My concern is that, as far as I understand about the Microsoft use case,
we already know that we need the faster solution, so the need has
already arisen.

> And yeah I could change the order of the patch series to implement the
> long-running processes first and the single-shot process last, so that
> it could be possible to first get feedback about the long-running
> processes, before we decide to merge or not the single-shot stuff, but
> I don't think it would look like the most logical order.

My thinking was that we would just implement the long-running process
and not implement the single-shot process at all (besides maybe a script
in contrib/). If we are going to do both anyway, I agree that we should
do the single-shot process first.

> > And another possible issue is that we design ourselves into a corner.
> > Thinking about the use cases that I know about (the Android use case and
> > the Microsoft GVFS use case), I don't think we are doing that - for
> > Android, this means that large blob metadata needs to be part of the
> > design (and this patch series does provide for that), and for Microsoft
> > GVFS, "get" is relatively cheap, so a configuration option to not invoke
> > "have" first when loading a missing object might be sufficient.
> 
> If the helper does not advertise the "have" capability, the "have"
> instruction will not be sent to the helper, so the current design is
> already working for that case.

Ah, that's good to know.

> > And I think that my design can be extended to support a use case in
> > which, for example, blobs corresponding to a certain type of filename
> > (defined by a glob like in gitattributes) can be excluded during
> > fetch/clone, much like --blob-max-bytes, and they can be fetched either
> > through the built-in mechanism or through a custom hook.
> 
> Sure, we could probably rebuild something equivalent to what I did on
> top of your design.
> My opinion though is that if we want to eventually get to the same
> goal, it is better to first merge something that get us very close to
> the end goal and then add some improvements on top of it.

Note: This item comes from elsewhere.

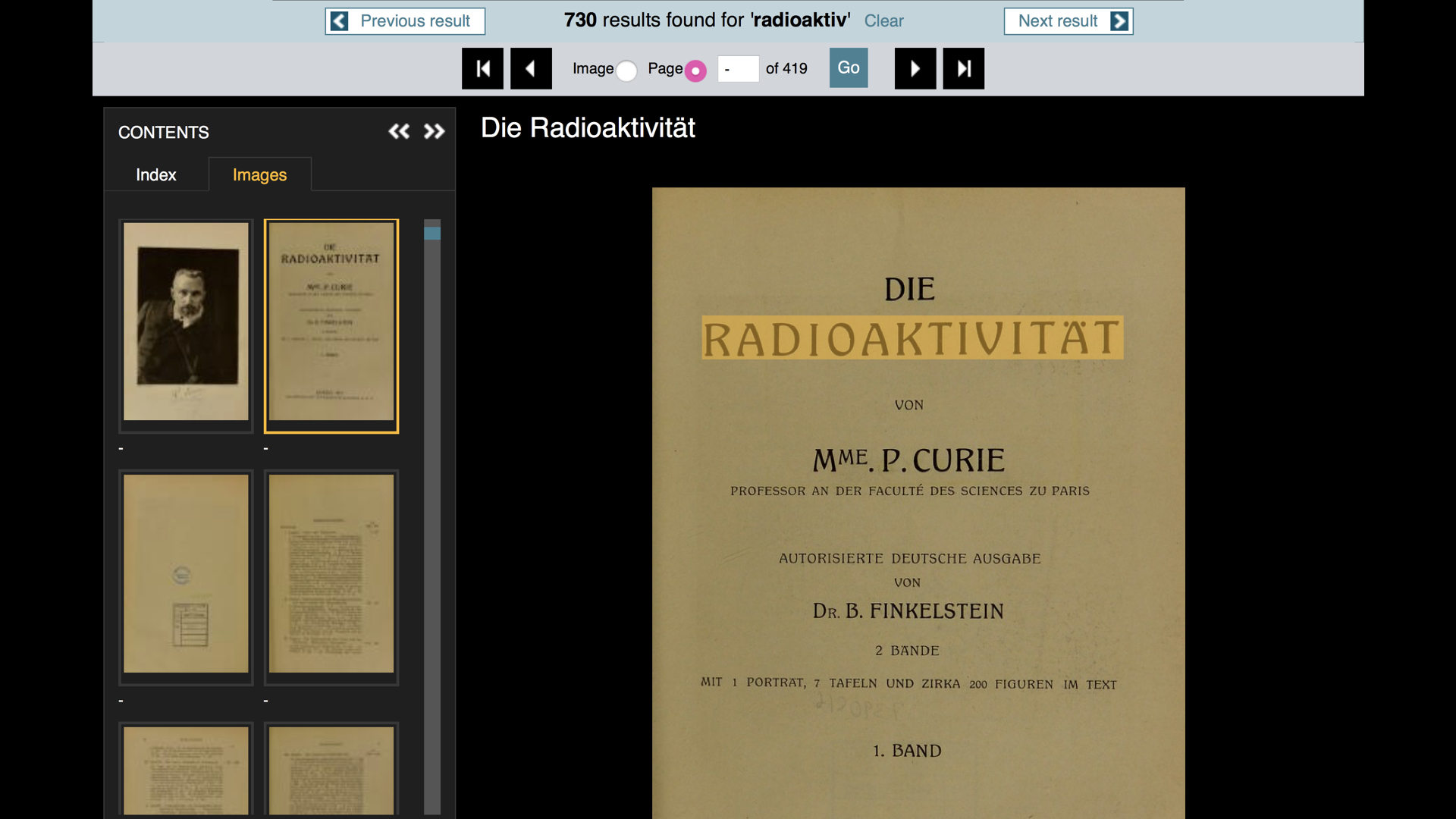
Task: Clear the radioaktiv search results
Action: click(x=883, y=21)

I agree - I mentioned that because I personally prefer to review smaller
patch sets at a time, and my patch set already includes a lot of the
same infrastructure needed by yours - for example, the places in the
code to dynamically fetch objects, exclusion of objects when fetching or
cloning, configuring the cloned repo when cloning, fsck, and gc.

> >  - I get compile errors when I "git am" these onto master. I think
> >    '#include "config.h"' is needed in some places.
> 
> It's strange because I get no compile errors even after a "make clean"
> from my branch.
> Could you show the actual errors?

I don't have the error messages with me now, but it was something about
a function being implicitly declared. You will probably get these errors
if you sync past commit e67a57f ("config: create config.h", 2017-06-15).

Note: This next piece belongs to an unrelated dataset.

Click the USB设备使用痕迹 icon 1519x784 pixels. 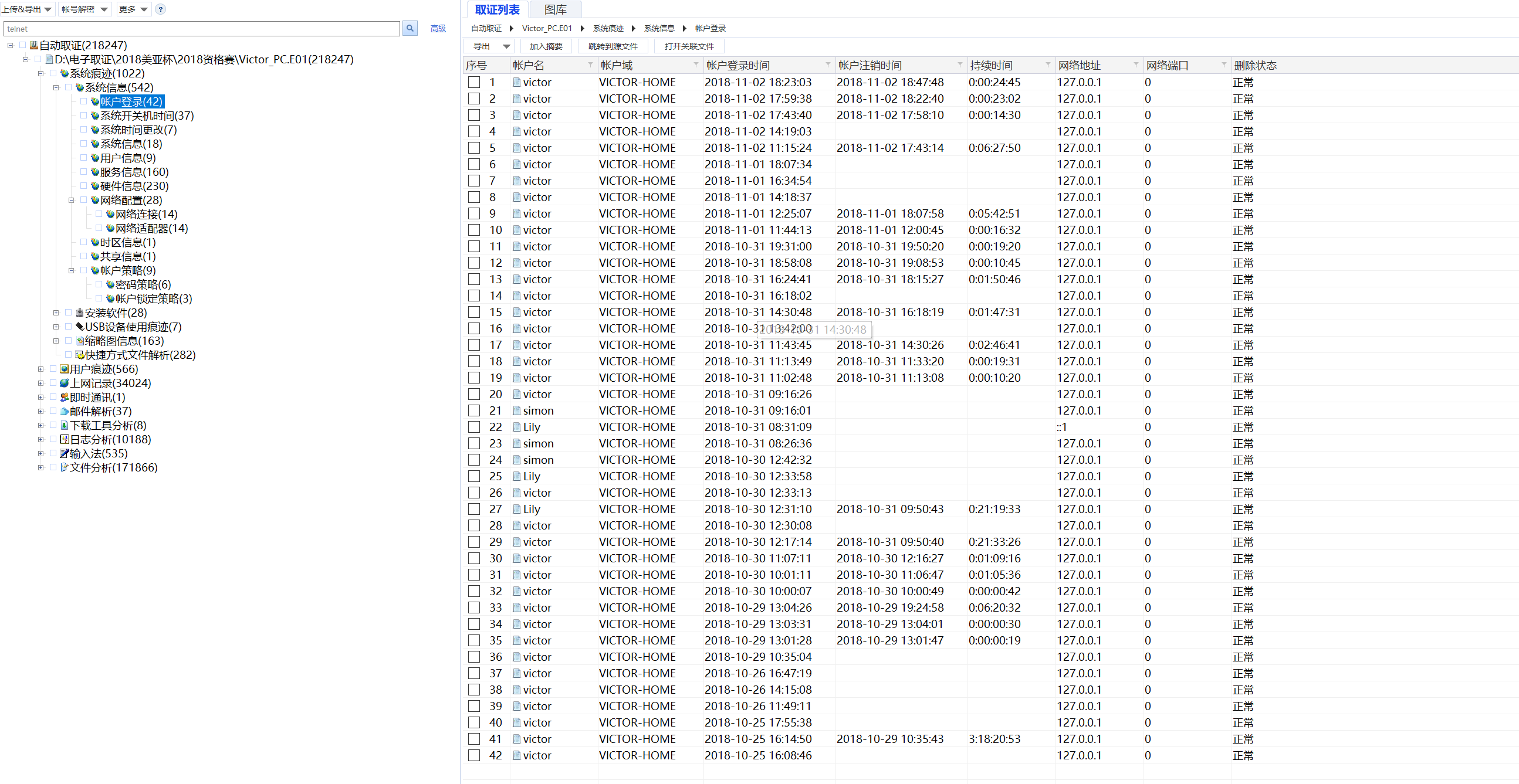pyautogui.click(x=80, y=327)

> > Any reason why you prefer to update the loose object functions than to
> > update the generic one (sha1_object_info_extended)? My concern with just
> > updating the loose object functions was that a caller might have
> > obtained the path by iterating through the loose object dirs, and in
> > that case we shouldn't query the external ODB for anything.
> 
> You are thinking about fsck or gc?
> Otherwise I don't think it would be clean to iterate through loose object dirs.

Yes, fsck and gc (well, prune, I think) do that. I agree that Git
typically doesn't do that (except for exceptional cases like fsck and
gc), but I was thinking about supporting existing code that does that
iteration, not introducing new code that does that.